If USC’s “tuition timeout” is approved, Pastides said he would give legislators credit in tuition letters sent to students.
Pastides said the university could not find a time in the past 25 years when USC held tuition at the same price.
USC’s tuition hike last year of a little more than 3 percent was the smallest since 1999. In-state students at the USC’s Columbia campus are paying $10,816 this year -- up by 30 percent since the economic downturn started in 2007 and more than double the rate of inflation.
“This is not time for business as usual,” said Pastides, who offered a three-year tuition freeze last fall while lawmakers talk about funding public colleges based on their academic and financial records.
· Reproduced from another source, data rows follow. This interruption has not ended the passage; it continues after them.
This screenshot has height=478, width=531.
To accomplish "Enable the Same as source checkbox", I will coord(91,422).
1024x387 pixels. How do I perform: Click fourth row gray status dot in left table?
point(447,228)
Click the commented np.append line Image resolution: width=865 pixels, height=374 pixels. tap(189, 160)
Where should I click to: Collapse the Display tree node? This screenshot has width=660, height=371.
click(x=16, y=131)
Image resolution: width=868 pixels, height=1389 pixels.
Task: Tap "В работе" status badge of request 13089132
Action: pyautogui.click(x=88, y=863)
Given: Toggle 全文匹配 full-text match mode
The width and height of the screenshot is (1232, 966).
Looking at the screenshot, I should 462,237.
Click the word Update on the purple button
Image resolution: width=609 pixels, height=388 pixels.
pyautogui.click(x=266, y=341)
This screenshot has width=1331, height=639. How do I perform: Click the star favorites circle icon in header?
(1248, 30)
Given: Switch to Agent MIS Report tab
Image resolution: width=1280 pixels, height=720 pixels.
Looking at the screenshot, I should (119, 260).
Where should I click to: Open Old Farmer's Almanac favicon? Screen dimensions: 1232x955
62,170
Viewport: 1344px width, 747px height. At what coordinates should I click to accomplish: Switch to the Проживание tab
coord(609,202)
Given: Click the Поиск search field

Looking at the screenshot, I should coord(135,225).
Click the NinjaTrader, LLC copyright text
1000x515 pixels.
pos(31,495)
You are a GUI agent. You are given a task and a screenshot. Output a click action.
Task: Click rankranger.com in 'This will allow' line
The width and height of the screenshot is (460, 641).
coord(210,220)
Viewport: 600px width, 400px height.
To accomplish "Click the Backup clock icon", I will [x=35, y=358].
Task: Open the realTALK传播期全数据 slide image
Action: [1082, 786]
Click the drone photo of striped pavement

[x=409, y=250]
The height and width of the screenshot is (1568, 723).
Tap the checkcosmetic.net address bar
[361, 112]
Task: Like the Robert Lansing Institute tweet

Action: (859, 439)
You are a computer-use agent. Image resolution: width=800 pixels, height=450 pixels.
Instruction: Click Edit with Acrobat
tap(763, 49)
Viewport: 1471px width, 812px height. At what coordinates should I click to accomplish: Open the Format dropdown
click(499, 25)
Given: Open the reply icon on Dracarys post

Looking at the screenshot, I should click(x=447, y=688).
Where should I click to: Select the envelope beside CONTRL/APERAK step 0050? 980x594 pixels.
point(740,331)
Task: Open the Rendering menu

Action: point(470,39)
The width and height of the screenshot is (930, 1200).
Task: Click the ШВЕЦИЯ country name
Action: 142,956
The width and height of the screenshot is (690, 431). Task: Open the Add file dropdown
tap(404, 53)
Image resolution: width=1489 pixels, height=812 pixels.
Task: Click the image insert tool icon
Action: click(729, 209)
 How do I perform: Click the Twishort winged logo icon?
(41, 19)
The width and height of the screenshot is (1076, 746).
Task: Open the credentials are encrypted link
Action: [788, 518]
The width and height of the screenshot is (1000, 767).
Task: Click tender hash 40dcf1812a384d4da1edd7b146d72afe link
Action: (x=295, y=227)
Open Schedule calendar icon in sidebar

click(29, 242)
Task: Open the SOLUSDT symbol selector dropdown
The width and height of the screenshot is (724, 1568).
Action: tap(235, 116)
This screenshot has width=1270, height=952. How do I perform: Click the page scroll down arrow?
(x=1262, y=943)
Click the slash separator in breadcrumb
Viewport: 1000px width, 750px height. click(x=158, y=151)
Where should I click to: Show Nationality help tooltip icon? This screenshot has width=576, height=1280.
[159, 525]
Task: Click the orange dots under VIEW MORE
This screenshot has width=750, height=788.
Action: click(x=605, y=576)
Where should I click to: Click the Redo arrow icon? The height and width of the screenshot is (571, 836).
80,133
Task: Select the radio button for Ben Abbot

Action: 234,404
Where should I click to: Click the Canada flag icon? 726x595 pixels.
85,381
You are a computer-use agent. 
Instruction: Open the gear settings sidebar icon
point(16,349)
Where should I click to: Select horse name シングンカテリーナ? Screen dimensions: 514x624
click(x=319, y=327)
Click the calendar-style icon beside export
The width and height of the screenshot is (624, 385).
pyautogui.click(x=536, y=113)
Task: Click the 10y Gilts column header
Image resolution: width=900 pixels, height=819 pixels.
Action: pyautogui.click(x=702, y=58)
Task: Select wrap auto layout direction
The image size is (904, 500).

USC’s enrollment has ballooned in recent years to make up for shrinking state funding in the economic downturn.
State Rep. Garry Smith, a Greenville Republican who sits on the higher education budget subcommittee, noted how USC expenditures have risen during the past five years and that budgeting will be tough next year.
Pastides said spending has risen with a growing student body, but the school also is looking at outsourcing some work including information technology services, parking, security and landscaping.
State Rep. B.R. Skelton, a Pickens Republican on the subcommittee, said lawmakers failing to properly fund colleges have forced tuition increases.
“I’m sick and tired of taxing education,” said Skelton, who plans to retire after his current term.